Dax ran into Jake as the young Human walked back to his quarters.

"Hi, Dax," he said.

"Well, hi, Jake." Dax smiled gently at him. "Did you have a good time?"

"Sort of."

"Sort of?" Dax fell into step with the young Human. "Want to talk about it?"

Jake shrugged. "We had a good time at dinner. But afterwards all these people kept following us—" Jake shrugged again. "Grown-ups can be weird sometimes."

Dax had to nod. "That they can." She looked at Jake's pensive face and asked, her tone light, "So when's the next date?"

"There won't be any. It wasn't really what I expected." Dax remained silent and Jake turned to her. She looked at him encouragingly and he asked, "Have you ever—I mean—have you ever felt really young, and at the same time really, really old?"

"Yes, I have," she told him honestly.

"Have you ever sometimes suddenly known something, but not known how you'd figured it out?"

"Yes, I have."

He persisted, "Have you ever felt like, maybe, somebody else was speaking through you?"

She gave him an understanding smile. "Yes, I have."

His face worked as he considered her answers, and he changed the subject. "Well, anyway, I think—I'll stick with people my own age." He sighed and added ruefully, "Whenever they show up at the station."

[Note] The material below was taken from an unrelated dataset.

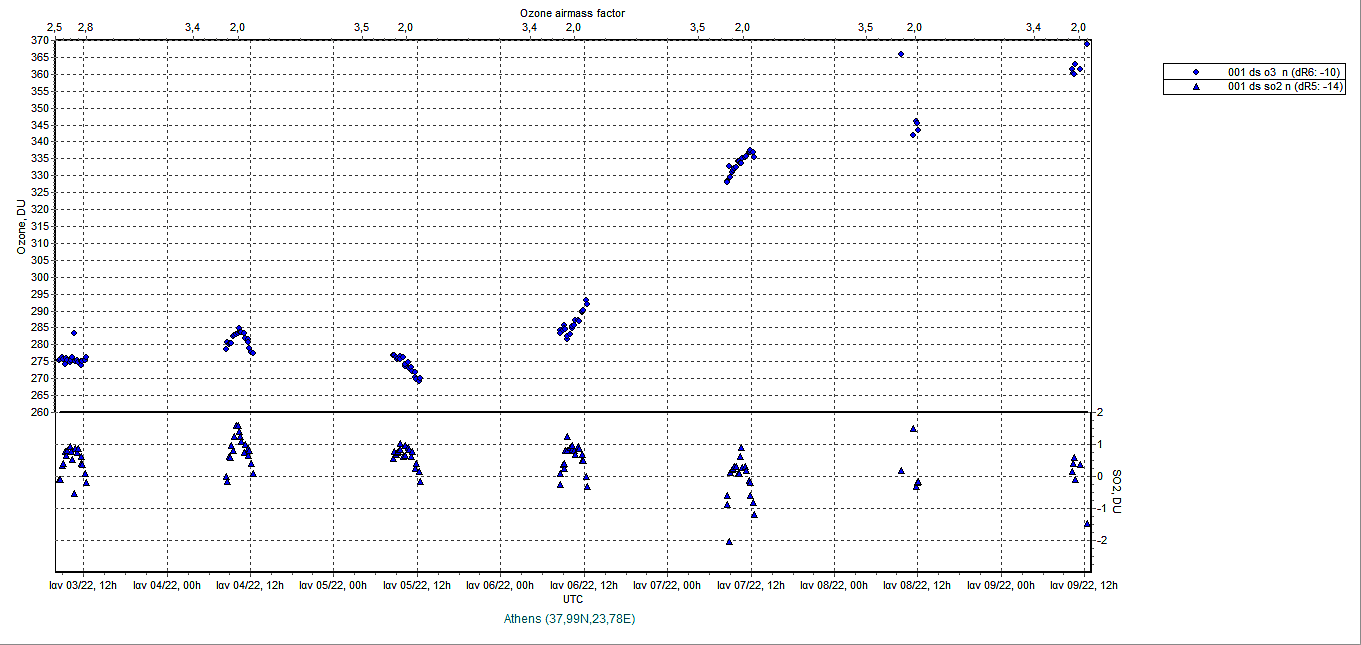
Task: Click the outlier ozone diamond on 03/22 near 284
Action: pos(74,332)

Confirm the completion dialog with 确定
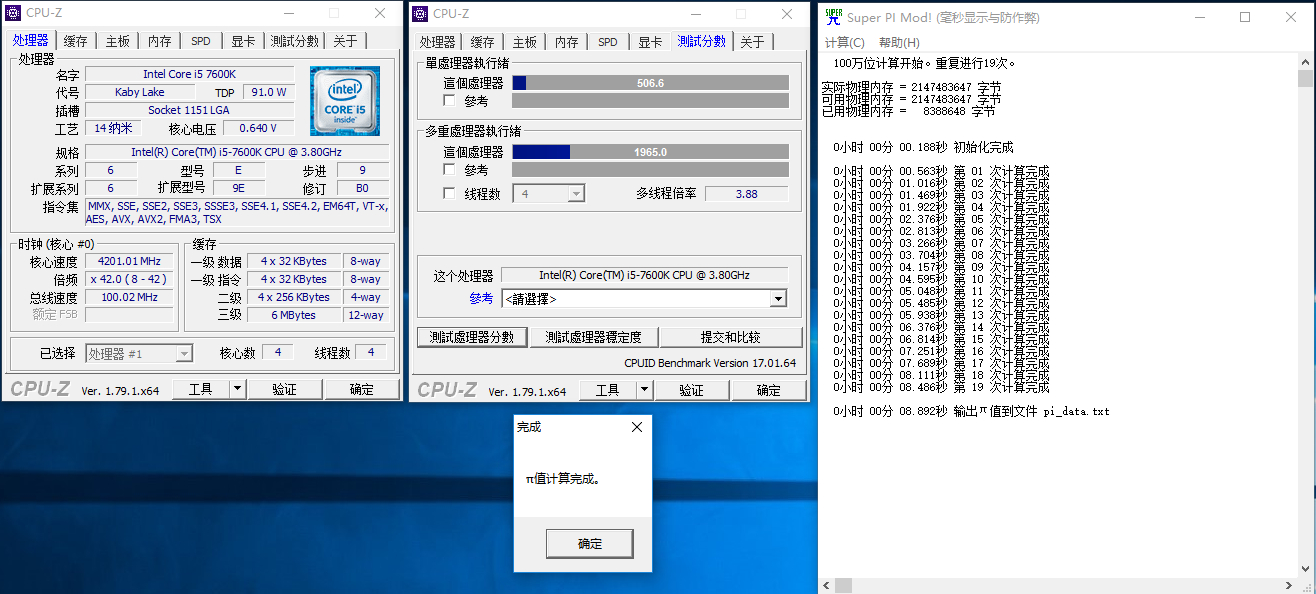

Dax put out a hand to Jake's shoulder in immediate sympathy. To her surprise Jake leaned towards her, wanting the comfort, and Dax put her arm around him.

"They'll come," Dax assured him.

They walked in companionable silence until they reached Jake's quarters. Dax released him and they stood looking at each other at the door.

"You think my dad's waiting up for me?" Jake asked.

The Trill shook her head. "He trusts you. I think he was the only one who wasn't following you tonight."

"You weren't either," he pointed out.

"I know." She turned to go.

"Dax?"

"Yes?"

He hesitated, then said sincerely, "Thanks for trusting me, too."

Dax smiled at him. "You've earned it. Good night."

"Good night—Aunt Jadzia. Thanks."

The Trill's smile turned into a full-scale grin as she looked into the young Human's eyes. "You're welcome," she said warmly.

Jake keyed the door open and peeked inside. As Dax had predicted, Benjamin Sisko wasn't waiting up. Jake gave Dax a sheepish grin and went inside. Dax clasped her hands behind her back and continued down the corridor.

Dax knew why Ben could sleep so soundly. It was because he knew that a certain Trill lieutenant would get all the information he needed about the evening out of a certain Bajoran major. Dax, a smile on her face, walked towards her appointment with the Paragon of Virtue.